I have a doubt about some edge cases in problem $22.(b)$ in Hatcher's "Algebraic Topology", section $1.2$.
The writer presents a knot:
To begin, we position the knot to lie almost flat on
a table, so that $K$ consists of finitely many disjoint arcs $\alpha_i$ where it intersects the table top together with finitely many disjoint arcs $\beta_\ell$ where $K$ crosses over itself.The configuration at such a crossing is shown in the first figure below.
The writer than proceeds to describe a cell-complex that $\mathbb{R}^3 -K$ deformation-retracts onto, and that will help us calculate $\pi_{1}(\mathbb{R}^3 -K)$.
See the essentials bellow:
Start with the rectangle $T$ formed by the table top. Above
each arc $\alpha_i$ place a rectangular strip $R_i$, curved to run parallel to $\alpha_i$ and arched so that the two long edges of $R_i$ are identified with points of $T$ , as in the second figure.Any arcs $\beta_\ell$ that cross over $\alpha_i$ are positioned to lie in $R_i$.
Finally, over each arc $\beta_\ell$ put a square $S_\ell$ , bent downward along its four edges so that these edges are identified with points of three strips $R_i, R_j$ and $R_k$ as in the third figure; namely, two opposite edges of $S_\ell$ are identified with short edges
of $R_j$ and $R_k$ and the other two opposite edges of Sℓ are identified with two arcs
crossing the interior of $R_i$ .The knot K is now a subspace of $X$ , but after we lift $K$ up slightly into the complement of $X$ , it becomes evident that $X$ is a deformation retract
of $\mathbb{R}^3 -K$.
I've managed to calculate the fundamental group, which is described bellow for completeness:
$\pi_{1}(\mathbb{R}^3 -K)$ has a presentation with one generator $x_i$ for each strip $R_i$ and one relation of the form $x_i x_j x^{−1}_i = x_k$ for each square $S_\ell$ , where the indices are as in the figures above.
Than I run into some problems – We're asked to:
Use this presentation to show that the abelianization of $\pi_{1}(\mathbb{R}^3 -K)$ is $\mathbb{Z}$.
I don't think this is correct. It is right for the exact configuration sketched in the figure, but it won't work if the set of arcs labeled as $\{\beta_l\}$ is empty, and there are at least 2 different $\alpha$-type arcs.

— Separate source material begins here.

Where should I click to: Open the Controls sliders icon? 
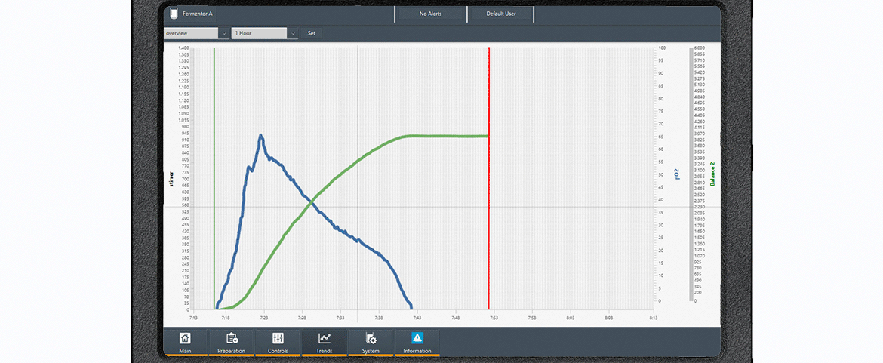(278, 339)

Such a configuration deformation retracts to $S^1 \vee S^1$, and the abelianization in that case is $\mathbb{Z} \times \mathbb{Z}$
If I'm not mistaken, this won't work even with the assumption that $\{\beta_l\}\neq \emptyset$, which can be seen when taking two parallel copies of the intersection described:
This violate the desired corollary, since if two loops are homotopic in $\mathbb{R}^3 -K$, they are obviously homotopic in $\mathbb{R}^3 – (\alpha_i \cup \{red\ arc\ \})$ and this, again, deformation retracts into $S^1 \vee S^1$, which leads into a contradiction.
What did I miss?
Best Answer
If you accept that $\pi_{1}(\mathbb{R}^3 -K)$ has a presentation with one generator $x_i$ for each strip $R_i$ and one relation of the form $x_i x_j x^{−1}_i = x_k$ for each square $S_\ell$, then you see that the abelianization has generators $x_i$ and relations $x_i x_j x^{−1}_i = x_k$ plus $x_i x_j = x_j x_i$. Thus $x_j = x_jx_ix_i^{-1} = x_i x_j x^{−1}_i = x_k$ which shows that all generators $x_i$ are identified to a single generator (which gives an infinite cyclic group).
The problem addressed in your question is the transition from the geometric description of a knot to the algebraic representation of the fundamental group of its complement. Hatcher is a bit sloppy here.
He splits $K$ into disjoint arcs $\alpha_i$ and $\beta_l$. This splitting is determined by the set $C$ of crossing points of $K$. What happens if there are no crossing points? Formally the approach breaks down, but we can rescue it. We can add finitely many points of $K$ to $C$ and obtain a set $C' \supset C$. This gives again a splitting into disjoint arcs $\alpha_i$ and $\beta_l$. At each crossing point we get relations of the form $x_i x_j x^{−1}_i = x_k$. At the non-crossing points two segments $\alpha_j$ and $\alpha_k$ meet, but there is no $\beta_i$ producing a relation. Formally we get a relation $ex_je^{-1} = x_k$ (i.e. $x_j = x_k$), where $e$ is neutral element of the fundamental group.
Doing this for a knot $K$ without crossing point, we can split $K$ into disjoint arcs $\alpha_i$ and get the relations $x_j = x_k$ at all points of the set $C'$. Thus we end up with one generator which gives an infinite cyclic group (before abelianization).